◆ Task requirements ◆
Set down every record once more, exactly as given.

◆ Records for the exercise ◆
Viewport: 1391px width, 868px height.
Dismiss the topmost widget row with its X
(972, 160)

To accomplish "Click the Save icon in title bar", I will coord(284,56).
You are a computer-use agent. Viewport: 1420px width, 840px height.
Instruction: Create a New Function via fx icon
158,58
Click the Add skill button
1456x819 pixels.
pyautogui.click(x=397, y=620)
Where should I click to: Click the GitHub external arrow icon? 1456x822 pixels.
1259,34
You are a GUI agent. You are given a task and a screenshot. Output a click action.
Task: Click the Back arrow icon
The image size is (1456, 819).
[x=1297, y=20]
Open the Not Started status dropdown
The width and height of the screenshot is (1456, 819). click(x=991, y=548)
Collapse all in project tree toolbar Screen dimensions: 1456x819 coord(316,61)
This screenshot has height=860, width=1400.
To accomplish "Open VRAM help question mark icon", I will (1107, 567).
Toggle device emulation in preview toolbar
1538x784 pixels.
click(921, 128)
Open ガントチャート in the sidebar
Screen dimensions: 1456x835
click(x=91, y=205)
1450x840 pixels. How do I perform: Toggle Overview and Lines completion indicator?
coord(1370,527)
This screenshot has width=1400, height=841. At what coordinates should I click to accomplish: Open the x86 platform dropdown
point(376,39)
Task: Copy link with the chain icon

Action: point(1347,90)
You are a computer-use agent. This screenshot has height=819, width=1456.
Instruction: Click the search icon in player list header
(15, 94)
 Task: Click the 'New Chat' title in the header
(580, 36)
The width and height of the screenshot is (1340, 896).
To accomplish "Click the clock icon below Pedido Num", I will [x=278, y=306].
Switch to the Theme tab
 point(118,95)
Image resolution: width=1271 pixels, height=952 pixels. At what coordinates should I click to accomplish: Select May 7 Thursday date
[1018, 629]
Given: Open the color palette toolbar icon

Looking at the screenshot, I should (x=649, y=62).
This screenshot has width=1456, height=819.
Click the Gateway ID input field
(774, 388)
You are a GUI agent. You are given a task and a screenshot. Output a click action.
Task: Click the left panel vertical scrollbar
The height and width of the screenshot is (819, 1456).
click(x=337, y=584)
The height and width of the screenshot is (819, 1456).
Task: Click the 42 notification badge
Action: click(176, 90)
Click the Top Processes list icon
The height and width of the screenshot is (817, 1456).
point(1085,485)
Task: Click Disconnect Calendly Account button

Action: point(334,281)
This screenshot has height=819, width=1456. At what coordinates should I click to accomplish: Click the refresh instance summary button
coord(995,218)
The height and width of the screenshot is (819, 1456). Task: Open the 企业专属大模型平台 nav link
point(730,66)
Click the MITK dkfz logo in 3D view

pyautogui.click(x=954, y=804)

◆ Response to this task ◆
Viewport: 1391px width, 868px height.
Dismiss the topmost widget row with its X
(972, 160)

To accomplish "Click the Save icon in title bar", I will coord(284,56).
You are a computer-use agent. Viewport: 1420px width, 840px height.
Instruction: Create a New Function via fx icon
158,58
Click the Add skill button
1456x819 pixels.
pyautogui.click(x=397, y=620)
Where should I click to: Click the GitHub external arrow icon? 1456x822 pixels.
1259,34
You are a GUI agent. You are given a task and a screenshot. Output a click action.
Task: Click the Back arrow icon
The image size is (1456, 819).
[x=1297, y=20]
Open the Not Started status dropdown
The width and height of the screenshot is (1456, 819). click(x=991, y=548)
Collapse all in project tree toolbar Screen dimensions: 1456x819 coord(316,61)
This screenshot has height=860, width=1400.
To accomplish "Open VRAM help question mark icon", I will (1107, 567).
Toggle device emulation in preview toolbar
1538x784 pixels.
click(921, 128)
Open ガントチャート in the sidebar
Screen dimensions: 1456x835
click(x=91, y=205)
1450x840 pixels. How do I perform: Toggle Overview and Lines completion indicator?
coord(1370,527)
This screenshot has width=1400, height=841. At what coordinates should I click to accomplish: Open the x86 platform dropdown
point(376,39)
Task: Copy link with the chain icon

Action: point(1347,90)
You are a computer-use agent. This screenshot has height=819, width=1456.
Instruction: Click the search icon in player list header
(15, 94)
 Task: Click the 'New Chat' title in the header
(580, 36)
The width and height of the screenshot is (1340, 896).
To accomplish "Click the clock icon below Pedido Num", I will [x=278, y=306].
Switch to the Theme tab
 point(118,95)
Image resolution: width=1271 pixels, height=952 pixels. At what coordinates should I click to accomplish: Select May 7 Thursday date
[1018, 629]
Given: Open the color palette toolbar icon

Looking at the screenshot, I should (x=649, y=62).
This screenshot has width=1456, height=819.
Click the Gateway ID input field
(774, 388)
You are a GUI agent. You are given a task and a screenshot. Output a click action.
Task: Click the left panel vertical scrollbar
The height and width of the screenshot is (819, 1456).
click(x=337, y=584)
The height and width of the screenshot is (819, 1456).
Task: Click the 42 notification badge
Action: click(176, 90)
Click the Top Processes list icon
The height and width of the screenshot is (817, 1456).
point(1085,485)
Task: Click Disconnect Calendly Account button

Action: point(334,281)
This screenshot has height=819, width=1456. At what coordinates should I click to accomplish: Click the refresh instance summary button
coord(995,218)
The height and width of the screenshot is (819, 1456). Task: Open the 企业专属大模型平台 nav link
point(730,66)
Click the MITK dkfz logo in 3D view

pyautogui.click(x=954, y=804)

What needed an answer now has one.